By using a small molecule inhibitor to block the activity of the enzyme associated with inflammation, the researchers were able to reduce drusen formation in their model, suggesting that targeting this pathway could be a promising strategy for preventing AMD.
“Cellular pathways involved in drusen formation are key drivers of AMD progression,” said Dr. Singh. “If we can halt the accumulation of drusen, we may be able to prevent the disease from progressing to a stage where vision loss occurs. This research offers hope for developing new treatments that could significantly improve the lives of millions of people affected by AMD.”
Reference: “Human iPSC-based disease modeling studies identify a common mechanistic defect and potential therapies for AMD and related macular dystrophies” by Sonal Dalvi, Michael Roll, Amit Chatterjee, Lal Krishan Kumar, Akshita Bhogavalli, Nathaniel Foley, Cesar Arduino, Whitney Spencer, Cheyenne Reuben-Thomas, Davide Ortolan, Alice Pébay, Kapil Bharti, Bela Anand-Apte and Ruchira Singh, 2 October 2024, Developmental Cell.

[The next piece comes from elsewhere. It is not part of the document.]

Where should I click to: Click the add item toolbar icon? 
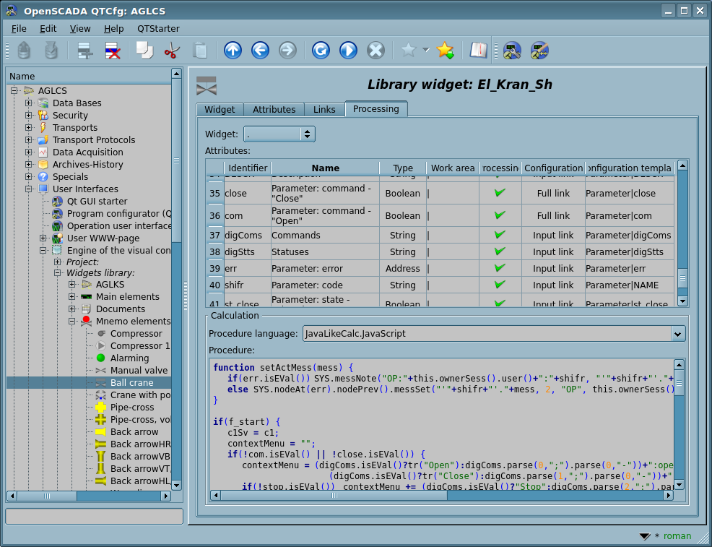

DOI: 10.1016/j.devcel.2024.09.006
Additional co-authors include Sonal Dalvi, Michael Roll, Amit Chatterjee, Lal Krishan Kumar, Akshita Bhogavalli, Nathaniel Foley, Cesar Arduino, Whitney Spencer, and with the University of Rochester, Cheyenne Reuben-Thomas, Davide Ortolan and Kapil Bharti with the National Eye Institute, Alice Pebay with the University of Melbourne, and Bela Anand-Apte with the Cleveland Clinic. The research was supported by the National Eye Institute, ForeBatten Foundation, and Research to Prevent Blindness.